Recently, the Nigeria Governors’ Forum declared its support for the passage into law of the new tax bill presented by the presidency to the National Assembly last year. The earlier contention was to allow the Value Added Tax (VAT) to remain at 7.5 percent. This development suggests that the grey areas that previously generated debate and concerns about shortchanging certain sections of the country may have been addressed. Various opinions, including those of tax experts, have alluded to the fact that Nigeria will be better off if the new tax reform is implemented.
They believe that there would be healthy competition among the states in terms of revenue generation and development; hence, states that generate more revenue would be at liberty to enjoy better allocations from the federation account. The tax reform bill, stakeholders uphold, will modernise the economy and engender a better living standard for Nigerians. In support of this view, the Nigeria Extractive Industries Transparency Initiative (NEITI) has backed the tax reform bills, highlighting their potential to modernise Nigeria’s tax system and align with global best practices. Prior to this time, it is believed that less than 30% of Nigerians pay tax.
Another school of thought suggests that the failure of citizens to pay taxes is because the government has little to show in terms of infrastructural development, but only thrives on a quantum of corruption, usually perpetrated by the elite that feeds fat on the commonwealth—a challenge the authorities have not found an answer to. The reality is that Nigeria is grappling with a high rate of unemployment, and given the fact that there is no way people who do not have jobs could afford to pay tax. In fact, the ordinary Nigerian citizen at present views the issue of taxation skeptically, except there is something new to cheer in terms of poverty alleviation.
For example, the stampede that occurred last year, resulting in the deaths of women and children who queued for bags of rice donated by a philanthropist in Anambra State, was avoidable. Again, the latest tanker explosion, which claimed many lives in Niger State, also happened because people are hungry and would do anything to survive, even at the detriment of their own lives. That said, the financial autonomy granted to local governments by the Supreme Court last year to manage their own funds, and now the new tax reforms awaiting passage into law, is a sign of good omen. It also means that hope is on the rise and that society and the people would be lifted out of the protracted poverty and penury that have entangled the poor masses, especially in the country, for ages.

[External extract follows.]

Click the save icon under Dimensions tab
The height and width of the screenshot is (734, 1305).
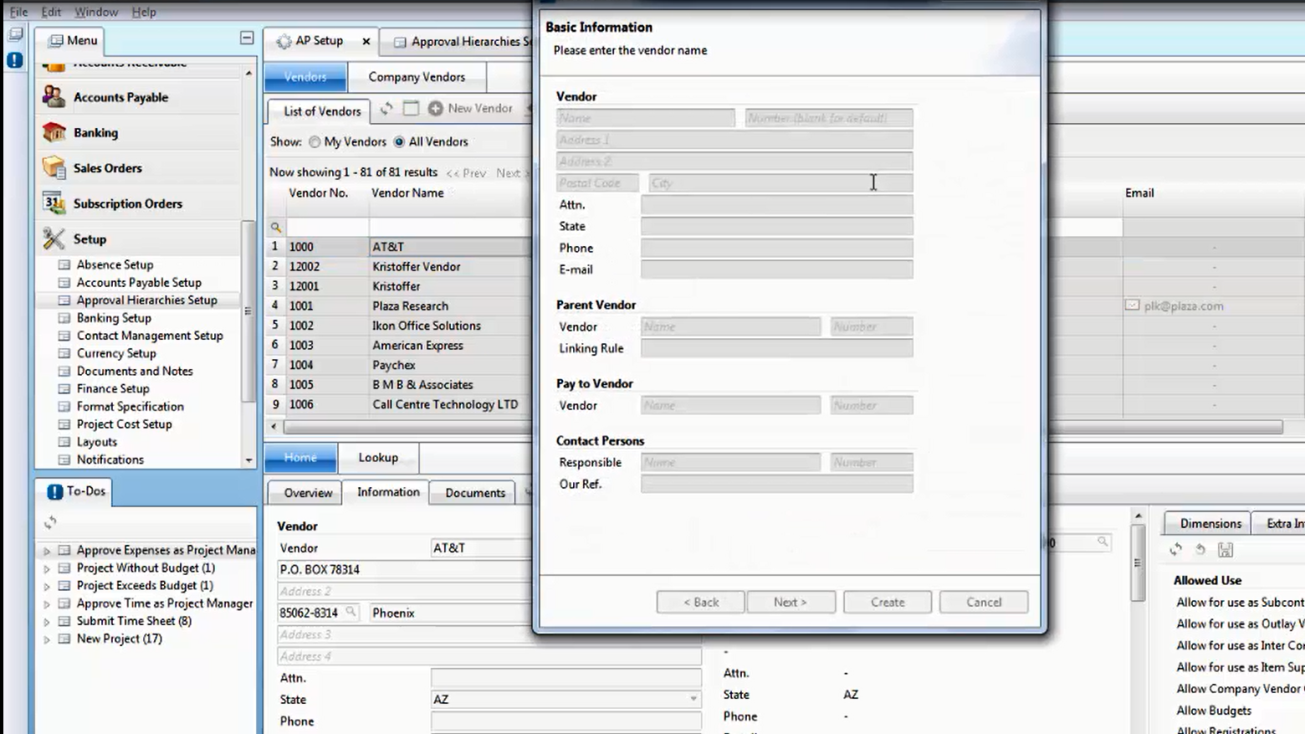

While we admit that payment of tax is a civic duty of every citizen, the government, too, is under obligation to provide job opportunities for its citizens, as well as a conducive business environment for the poor masses to thrive in their daily activities. The much-awaited tax reform regime should have something good for all and sundry. The idea of robbing Peter to pay Paul should not have a place again in our society. This will encourage many Nigerians to be faithful in the payment of taxes, going forward.